Emphatically, what I’m not saying is that ever fewer alternatives would be always good. Who would want to eat in a restaurant with only one food? No, the point is that there’s a sweet spot of alternatives: too few and too many are both detrimental. With too few alternatives, many customers will not find a product to their liking – thus reducing sales. With too many alternatives, customers suffer from choice overload and give up altogether. Of, even if they manage to pick something out from the options, they will be less satisfied with their choice (Iyengar & Lepper, 2000).

What that sweet spot is, well, that depends on who is making the decisions and in what context. For example, a single mom with two kids in a grocery store won’t have a lot of extra energy to consider 24 different jams. On the other hand, an executive building a new factory may well have a system to evaluate tens or even hundreds of locations.
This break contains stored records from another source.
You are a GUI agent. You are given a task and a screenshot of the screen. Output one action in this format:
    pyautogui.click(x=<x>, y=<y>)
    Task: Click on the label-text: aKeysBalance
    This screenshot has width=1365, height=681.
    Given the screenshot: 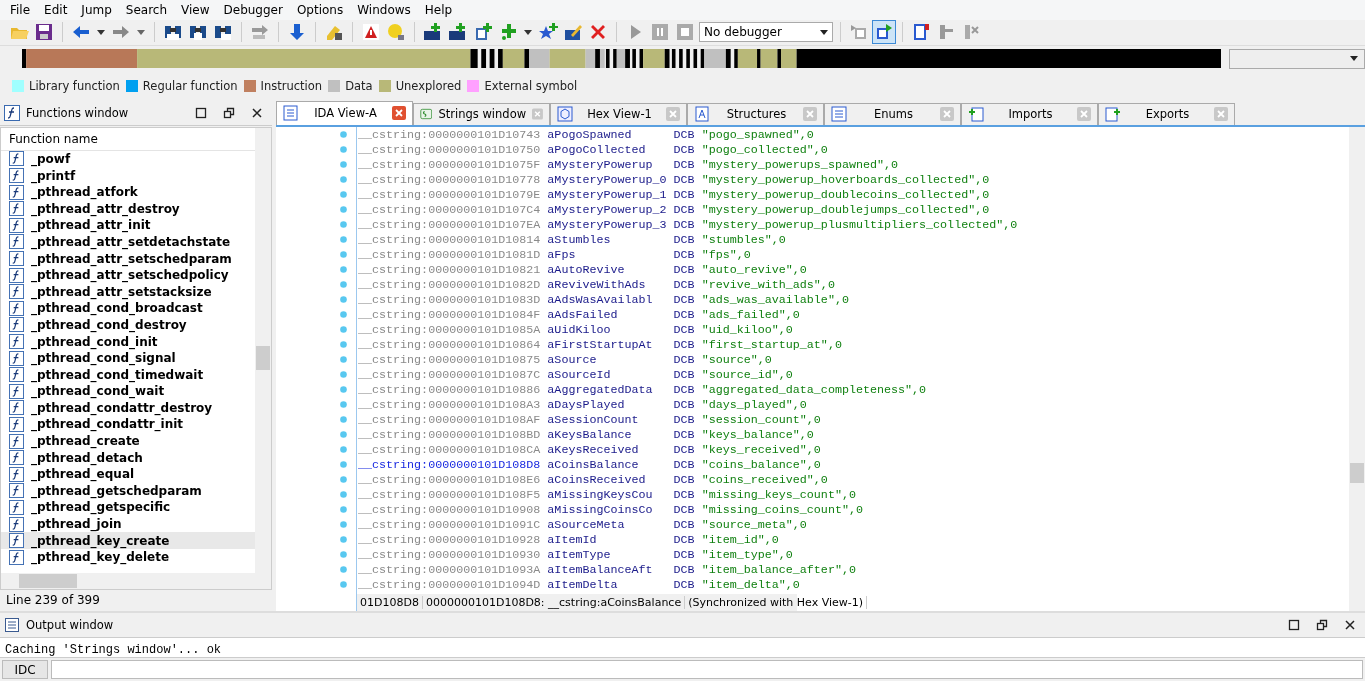 What is the action you would take?
    pyautogui.click(x=590, y=435)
Like a writer has to think about his audience, so a marketer must think of the decision makers. Are they likely to have supporting software or assistants aiding in the decision? Will they choose the product after a careful analysis, or on a whim after drinks?

I think in terms of marketing advice the research points to a clear conclusion. Whether you’re in B2C or B2B business, keep your sortiment concise enough. Too many alternatives only lead to choice overload. If your website lists all the 20 different parameters I can change about the consulting project, I’m likely to just get confused and choose the status quo: no business with you. It’s wiser to just make a compelling case for the few main project types you do; we can haggle about the niggardly details later.